OpenTofu's state locking features can help ensure multiple pipeline executions can't write to the state at once.

Alternatively, you can set GITNESS_CI_PARALLEL_WORKERS to 1, so your Harness Open Source instance will only execute one pipeline at a time.

Plan and apply example

This pipeline supports a common workflow where Push and Pull Request triggers have been enabled.

The init step always runs.

The plan step always runs.

The apply step uses conditions to ensure it only runs on manual or push events for the main branch.

kind: pipeline
spec:
  stages:
    - type: ci
      spec:
        envs:
          TF_CLI_ARGS: -no-color
        steps:
          - name: init
            type: run
            spec:
              container: ghcr.io/opentofu/opentofu:1.6
              script: |
                tofu init
          - name: plan
            type: run
            spec:
              container: ghcr.io/opentofu/opentofu:1.6
              script: |
                tofu plan
          - name: apply
            type: run
            spec:
              container: ghcr.io/opentofu/opentofu:1.6
              script: |
                tofu apply -auto-approve
            when: 
              build.source == "main"
              and
              build.event matches "manual|push"

Note that TF_CLI_ARGS is set as stage environment variable.

Authentication

The plan and apply steps will likely need to authenticate with providers and the backend defined in your configuration.

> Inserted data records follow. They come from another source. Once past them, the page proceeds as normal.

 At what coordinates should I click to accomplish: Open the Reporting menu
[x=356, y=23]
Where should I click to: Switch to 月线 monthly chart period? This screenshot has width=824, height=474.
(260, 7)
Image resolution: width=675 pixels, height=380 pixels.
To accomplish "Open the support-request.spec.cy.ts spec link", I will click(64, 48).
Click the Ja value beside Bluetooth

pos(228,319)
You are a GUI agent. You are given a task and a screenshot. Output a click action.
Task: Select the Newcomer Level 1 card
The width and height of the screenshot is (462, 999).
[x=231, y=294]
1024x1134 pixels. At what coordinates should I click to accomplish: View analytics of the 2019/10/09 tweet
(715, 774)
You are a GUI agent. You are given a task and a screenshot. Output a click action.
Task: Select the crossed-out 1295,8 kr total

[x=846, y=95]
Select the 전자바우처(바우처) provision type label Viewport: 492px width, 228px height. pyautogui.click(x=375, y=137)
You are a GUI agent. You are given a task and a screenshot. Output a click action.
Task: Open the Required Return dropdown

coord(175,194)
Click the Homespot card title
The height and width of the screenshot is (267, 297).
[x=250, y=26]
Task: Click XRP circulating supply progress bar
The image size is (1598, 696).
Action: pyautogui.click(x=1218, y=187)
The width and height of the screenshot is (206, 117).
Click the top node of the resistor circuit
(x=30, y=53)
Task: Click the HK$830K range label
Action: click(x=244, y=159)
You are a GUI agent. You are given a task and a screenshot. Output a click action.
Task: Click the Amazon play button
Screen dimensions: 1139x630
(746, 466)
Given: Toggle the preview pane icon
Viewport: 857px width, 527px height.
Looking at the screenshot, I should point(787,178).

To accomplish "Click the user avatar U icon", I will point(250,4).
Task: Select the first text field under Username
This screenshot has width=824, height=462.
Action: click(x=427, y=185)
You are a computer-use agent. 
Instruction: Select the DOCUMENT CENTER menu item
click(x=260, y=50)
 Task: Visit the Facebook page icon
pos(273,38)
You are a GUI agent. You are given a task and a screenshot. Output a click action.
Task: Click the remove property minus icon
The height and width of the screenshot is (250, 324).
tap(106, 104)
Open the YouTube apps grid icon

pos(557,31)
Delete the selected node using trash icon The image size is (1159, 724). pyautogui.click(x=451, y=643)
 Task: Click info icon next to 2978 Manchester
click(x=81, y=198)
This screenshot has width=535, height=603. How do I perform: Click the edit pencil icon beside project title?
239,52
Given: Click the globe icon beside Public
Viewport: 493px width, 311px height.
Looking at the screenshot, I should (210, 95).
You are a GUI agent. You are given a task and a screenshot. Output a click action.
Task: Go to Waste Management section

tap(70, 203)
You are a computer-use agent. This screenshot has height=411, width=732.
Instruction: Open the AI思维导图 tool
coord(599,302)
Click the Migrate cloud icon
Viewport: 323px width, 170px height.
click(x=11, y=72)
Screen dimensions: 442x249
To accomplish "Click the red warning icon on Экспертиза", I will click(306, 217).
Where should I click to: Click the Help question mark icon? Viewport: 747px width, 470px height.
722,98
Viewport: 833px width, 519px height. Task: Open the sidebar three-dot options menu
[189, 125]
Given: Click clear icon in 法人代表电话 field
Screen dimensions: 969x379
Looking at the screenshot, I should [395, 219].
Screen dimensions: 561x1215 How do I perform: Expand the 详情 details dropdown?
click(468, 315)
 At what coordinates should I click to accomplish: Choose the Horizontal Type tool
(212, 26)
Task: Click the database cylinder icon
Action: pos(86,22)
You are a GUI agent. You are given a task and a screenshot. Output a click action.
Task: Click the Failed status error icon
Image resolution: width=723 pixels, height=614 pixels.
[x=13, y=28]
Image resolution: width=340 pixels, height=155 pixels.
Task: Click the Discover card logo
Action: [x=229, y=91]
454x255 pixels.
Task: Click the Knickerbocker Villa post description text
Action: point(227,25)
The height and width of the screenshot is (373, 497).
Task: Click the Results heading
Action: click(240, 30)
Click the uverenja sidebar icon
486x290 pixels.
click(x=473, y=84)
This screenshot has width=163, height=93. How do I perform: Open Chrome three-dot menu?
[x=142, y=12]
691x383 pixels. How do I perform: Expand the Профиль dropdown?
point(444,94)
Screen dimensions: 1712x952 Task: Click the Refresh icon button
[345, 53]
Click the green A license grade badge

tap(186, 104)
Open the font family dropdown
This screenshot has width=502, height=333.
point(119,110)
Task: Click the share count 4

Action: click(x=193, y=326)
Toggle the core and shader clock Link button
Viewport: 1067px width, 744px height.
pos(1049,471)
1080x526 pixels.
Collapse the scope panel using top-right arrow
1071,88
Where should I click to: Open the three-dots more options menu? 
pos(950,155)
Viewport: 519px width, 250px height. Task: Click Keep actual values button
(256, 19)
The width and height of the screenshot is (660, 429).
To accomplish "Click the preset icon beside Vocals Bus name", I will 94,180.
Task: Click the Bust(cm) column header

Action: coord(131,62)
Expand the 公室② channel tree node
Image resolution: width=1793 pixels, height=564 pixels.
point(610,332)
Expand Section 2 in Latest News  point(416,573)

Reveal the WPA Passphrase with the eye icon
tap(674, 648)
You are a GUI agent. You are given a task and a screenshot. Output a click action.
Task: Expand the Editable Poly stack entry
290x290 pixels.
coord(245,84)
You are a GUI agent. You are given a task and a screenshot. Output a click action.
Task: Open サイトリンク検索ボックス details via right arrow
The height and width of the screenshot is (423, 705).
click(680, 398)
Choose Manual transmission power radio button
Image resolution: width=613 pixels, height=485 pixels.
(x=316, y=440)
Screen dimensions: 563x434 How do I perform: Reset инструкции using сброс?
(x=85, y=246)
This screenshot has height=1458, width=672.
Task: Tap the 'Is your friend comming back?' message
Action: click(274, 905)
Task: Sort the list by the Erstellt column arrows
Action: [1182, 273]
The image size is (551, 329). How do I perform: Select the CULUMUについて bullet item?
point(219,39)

Add any sensitive values as secrets and reference them in required steps.

For example, these steps set AWS_ACCESS_KEY_ID and AWS_SECRET_ACCESS_KEY step environment variables, which are required by the AWS provider and the s3 backend.

          - name: plan
            type: run
            spec:
              container: ghcr.io/opentofu/opentofu:1.6
              envs:
                AWS_ACCESS_KEY_ID: ${{ secrets.get("AWS_ACCESS_KEY_ID") }}
                AWS_SECRET_ACCESS_KEY: ${{ secrets.get("AWS_SECRET_ACCESS_KEY") }}
              script: |
                tofu plan
          - name: apply
            type: run
            spec:
              container: ghcr.io/opentofu/opentofu:1.6
              envs:
                AWS_ACCESS_KEY_ID: ${{ secrets.get("AWS_ACCESS_KEY_ID") }}
                AWS_SECRET_ACCESS_KEY: ${{ secrets.get("AWS_SECRET_ACCESS_KEY") }}
              script: |
                tofu apply -auto-approve

Check formatting

Optionally add an initial step to run fmt.

If your configuration does not follow OpenTofu's style conventions, the step will fail.

          - name: fmt
            type: run
            spec:
              container: ghcr.io/opentofu/opentofu:1.6
              script: |
                tofu fmt -check -diff